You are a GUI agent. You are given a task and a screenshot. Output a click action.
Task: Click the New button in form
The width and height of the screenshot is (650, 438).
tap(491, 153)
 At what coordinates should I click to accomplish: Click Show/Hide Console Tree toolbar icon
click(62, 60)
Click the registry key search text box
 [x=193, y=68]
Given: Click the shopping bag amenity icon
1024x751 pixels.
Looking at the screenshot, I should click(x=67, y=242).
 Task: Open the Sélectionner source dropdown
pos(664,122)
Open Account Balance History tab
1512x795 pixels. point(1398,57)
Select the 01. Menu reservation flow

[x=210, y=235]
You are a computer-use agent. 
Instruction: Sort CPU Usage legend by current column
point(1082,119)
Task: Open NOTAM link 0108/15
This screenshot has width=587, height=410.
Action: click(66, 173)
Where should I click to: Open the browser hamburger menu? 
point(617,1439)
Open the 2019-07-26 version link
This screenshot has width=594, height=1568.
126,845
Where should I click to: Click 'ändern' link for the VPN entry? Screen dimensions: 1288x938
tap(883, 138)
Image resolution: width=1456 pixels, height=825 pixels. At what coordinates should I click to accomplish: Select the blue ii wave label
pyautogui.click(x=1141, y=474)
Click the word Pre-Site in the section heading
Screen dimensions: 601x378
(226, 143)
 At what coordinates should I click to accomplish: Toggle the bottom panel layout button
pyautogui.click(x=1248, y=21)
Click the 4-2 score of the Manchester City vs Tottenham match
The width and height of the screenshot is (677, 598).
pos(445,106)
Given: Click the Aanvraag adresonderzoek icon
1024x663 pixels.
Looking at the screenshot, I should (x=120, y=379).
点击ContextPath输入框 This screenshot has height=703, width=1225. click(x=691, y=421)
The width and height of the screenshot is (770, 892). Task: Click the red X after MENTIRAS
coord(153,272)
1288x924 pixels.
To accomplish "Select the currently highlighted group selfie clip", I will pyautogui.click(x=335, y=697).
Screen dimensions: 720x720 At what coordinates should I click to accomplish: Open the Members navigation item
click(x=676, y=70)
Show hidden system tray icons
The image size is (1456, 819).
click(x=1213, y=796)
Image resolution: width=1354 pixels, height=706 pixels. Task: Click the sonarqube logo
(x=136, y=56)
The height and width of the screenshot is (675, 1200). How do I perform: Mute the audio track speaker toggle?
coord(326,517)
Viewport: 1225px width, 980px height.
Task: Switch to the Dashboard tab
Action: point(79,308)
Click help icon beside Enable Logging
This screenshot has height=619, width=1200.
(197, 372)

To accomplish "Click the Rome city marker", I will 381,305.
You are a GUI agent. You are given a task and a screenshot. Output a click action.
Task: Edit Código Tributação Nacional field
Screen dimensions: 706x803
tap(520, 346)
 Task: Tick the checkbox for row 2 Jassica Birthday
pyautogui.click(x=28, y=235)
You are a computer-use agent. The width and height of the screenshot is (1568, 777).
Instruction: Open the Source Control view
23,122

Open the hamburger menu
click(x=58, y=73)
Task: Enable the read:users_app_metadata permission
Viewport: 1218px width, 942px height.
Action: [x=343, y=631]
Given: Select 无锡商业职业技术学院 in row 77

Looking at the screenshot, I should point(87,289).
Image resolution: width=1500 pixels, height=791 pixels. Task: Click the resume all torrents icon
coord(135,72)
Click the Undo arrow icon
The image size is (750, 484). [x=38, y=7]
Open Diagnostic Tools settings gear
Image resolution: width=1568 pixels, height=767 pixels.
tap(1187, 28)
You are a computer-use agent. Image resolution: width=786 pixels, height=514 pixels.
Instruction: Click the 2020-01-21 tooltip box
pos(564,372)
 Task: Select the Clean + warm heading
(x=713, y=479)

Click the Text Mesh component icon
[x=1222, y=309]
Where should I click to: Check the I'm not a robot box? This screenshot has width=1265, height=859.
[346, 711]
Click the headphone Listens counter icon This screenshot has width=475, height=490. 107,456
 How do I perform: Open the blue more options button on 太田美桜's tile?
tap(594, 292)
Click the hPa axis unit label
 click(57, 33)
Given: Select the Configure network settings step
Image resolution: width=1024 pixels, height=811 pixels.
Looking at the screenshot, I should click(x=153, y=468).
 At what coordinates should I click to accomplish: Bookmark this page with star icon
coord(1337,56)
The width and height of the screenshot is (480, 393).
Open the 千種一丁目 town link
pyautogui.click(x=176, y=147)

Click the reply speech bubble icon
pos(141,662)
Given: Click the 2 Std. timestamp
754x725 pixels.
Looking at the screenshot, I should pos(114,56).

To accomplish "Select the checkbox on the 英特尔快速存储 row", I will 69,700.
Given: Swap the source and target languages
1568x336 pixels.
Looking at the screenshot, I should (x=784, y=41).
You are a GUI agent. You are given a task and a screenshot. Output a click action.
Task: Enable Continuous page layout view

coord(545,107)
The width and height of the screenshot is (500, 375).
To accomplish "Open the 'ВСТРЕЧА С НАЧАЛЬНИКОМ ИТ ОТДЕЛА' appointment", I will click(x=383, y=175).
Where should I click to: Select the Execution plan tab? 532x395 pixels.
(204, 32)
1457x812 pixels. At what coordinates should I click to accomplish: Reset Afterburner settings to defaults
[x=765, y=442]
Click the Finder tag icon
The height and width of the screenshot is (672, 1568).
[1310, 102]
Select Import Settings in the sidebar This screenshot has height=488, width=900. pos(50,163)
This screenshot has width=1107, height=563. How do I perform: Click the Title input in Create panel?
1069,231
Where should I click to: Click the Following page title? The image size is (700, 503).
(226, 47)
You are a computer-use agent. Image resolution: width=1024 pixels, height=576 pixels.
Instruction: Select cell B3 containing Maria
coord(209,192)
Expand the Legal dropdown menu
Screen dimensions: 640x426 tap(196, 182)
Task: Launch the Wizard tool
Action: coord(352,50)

○ ○ ○ ○ ○ ○ ○

*Task to complete:* Change "Where should I click to" to "Where do I click to" throughout the lines above, and give all the lines again with nothing else altered.

*Correct output:*
You are a GUI agent. You are given a task and a screenshot. Output a click action.
Task: Click the New button in form
The width and height of the screenshot is (650, 438).
tap(491, 153)
 At what coordinates should I click to accomplish: Click Show/Hide Console Tree toolbar icon
click(62, 60)
Click the registry key search text box
 [x=193, y=68]
Given: Click the shopping bag amenity icon
1024x751 pixels.
Looking at the screenshot, I should click(x=67, y=242).
 Task: Open the Sélectionner source dropdown
pos(664,122)
Open Account Balance History tab
1512x795 pixels. point(1398,57)
Select the 01. Menu reservation flow

[x=210, y=235]
You are a computer-use agent. 
Instruction: Sort CPU Usage legend by current column
point(1082,119)
Task: Open NOTAM link 0108/15
This screenshot has width=587, height=410.
Action: click(66, 173)
Where do I click to: Open the browser hamburger menu? 
point(617,1439)
Open the 2019-07-26 version link
This screenshot has width=594, height=1568.
126,845
Where do I click to: Click 'ändern' link for the VPN entry? Screen dimensions: 1288x938
tap(883, 138)
Image resolution: width=1456 pixels, height=825 pixels. At what coordinates should I click to accomplish: Select the blue ii wave label
pyautogui.click(x=1141, y=474)
Click the word Pre-Site in the section heading
Screen dimensions: 601x378
(226, 143)
 At what coordinates should I click to accomplish: Toggle the bottom panel layout button
pyautogui.click(x=1248, y=21)
Click the 4-2 score of the Manchester City vs Tottenham match
The width and height of the screenshot is (677, 598).
pos(445,106)
Given: Click the Aanvraag adresonderzoek icon
1024x663 pixels.
Looking at the screenshot, I should (x=120, y=379).
点击ContextPath输入框 This screenshot has height=703, width=1225. click(x=691, y=421)
The width and height of the screenshot is (770, 892). Task: Click the red X after MENTIRAS
coord(153,272)
1288x924 pixels.
To accomplish "Select the currently highlighted group selfie clip", I will pyautogui.click(x=335, y=697).
Screen dimensions: 720x720 At what coordinates should I click to accomplish: Open the Members navigation item
click(x=676, y=70)
Show hidden system tray icons
The image size is (1456, 819).
click(x=1213, y=796)
Image resolution: width=1354 pixels, height=706 pixels. Task: Click the sonarqube logo
(x=136, y=56)
The height and width of the screenshot is (675, 1200). How do I perform: Mute the audio track speaker toggle?
coord(326,517)
Viewport: 1225px width, 980px height.
Task: Switch to the Dashboard tab
Action: point(79,308)
Click help icon beside Enable Logging
This screenshot has height=619, width=1200.
(197, 372)

To accomplish "Click the Rome city marker", I will 381,305.
You are a GUI agent. You are given a task and a screenshot. Output a click action.
Task: Edit Código Tributação Nacional field
Screen dimensions: 706x803
tap(520, 346)
 Task: Tick the checkbox for row 2 Jassica Birthday
pyautogui.click(x=28, y=235)
You are a computer-use agent. The width and height of the screenshot is (1568, 777).
Instruction: Open the Source Control view
23,122

Open the hamburger menu
click(x=58, y=73)
Task: Enable the read:users_app_metadata permission
Viewport: 1218px width, 942px height.
Action: [x=343, y=631]
Given: Select 无锡商业职业技术学院 in row 77

Looking at the screenshot, I should point(87,289).
Image resolution: width=1500 pixels, height=791 pixels. Task: Click the resume all torrents icon
coord(135,72)
Click the Undo arrow icon
The image size is (750, 484). [x=38, y=7]
Open Diagnostic Tools settings gear
Image resolution: width=1568 pixels, height=767 pixels.
tap(1187, 28)
You are a computer-use agent. Image resolution: width=786 pixels, height=514 pixels.
Instruction: Click the 2020-01-21 tooltip box
pos(564,372)
 Task: Select the Clean + warm heading
(x=713, y=479)

Click the Text Mesh component icon
[x=1222, y=309]
Where do I click to: Check the I'm not a robot box? This screenshot has width=1265, height=859.
[346, 711]
Click the headphone Listens counter icon This screenshot has width=475, height=490. 107,456
 How do I perform: Open the blue more options button on 太田美桜's tile?
tap(594, 292)
Click the hPa axis unit label
 click(57, 33)
Given: Select the Configure network settings step
Image resolution: width=1024 pixels, height=811 pixels.
Looking at the screenshot, I should click(x=153, y=468).
 At what coordinates should I click to accomplish: Bookmark this page with star icon
coord(1337,56)
The width and height of the screenshot is (480, 393).
Open the 千種一丁目 town link
pyautogui.click(x=176, y=147)

Click the reply speech bubble icon
pos(141,662)
Given: Click the 2 Std. timestamp
754x725 pixels.
Looking at the screenshot, I should pos(114,56).

To accomplish "Select the checkbox on the 英特尔快速存储 row", I will 69,700.
Given: Swap the source and target languages
1568x336 pixels.
Looking at the screenshot, I should (x=784, y=41).
You are a GUI agent. You are given a task and a screenshot. Output a click action.
Task: Enable Continuous page layout view

coord(545,107)
The width and height of the screenshot is (500, 375).
To accomplish "Open the 'ВСТРЕЧА С НАЧАЛЬНИКОМ ИТ ОТДЕЛА' appointment", I will click(x=383, y=175).
Where do I click to: Select the Execution plan tab? 532x395 pixels.
(204, 32)
1457x812 pixels. At what coordinates should I click to accomplish: Reset Afterburner settings to defaults
[x=765, y=442]
Click the Finder tag icon
The height and width of the screenshot is (672, 1568).
[1310, 102]
Select Import Settings in the sidebar This screenshot has height=488, width=900. pos(50,163)
This screenshot has width=1107, height=563. How do I perform: Click the Title input in Create panel?
1069,231
Where do I click to: Click the Following page title? The image size is (700, 503).
(226, 47)
You are a computer-use agent. Image resolution: width=1024 pixels, height=576 pixels.
Instruction: Select cell B3 containing Maria
coord(209,192)
Expand the Legal dropdown menu
Screen dimensions: 640x426 tap(196, 182)
Task: Launch the Wizard tool
Action: coord(352,50)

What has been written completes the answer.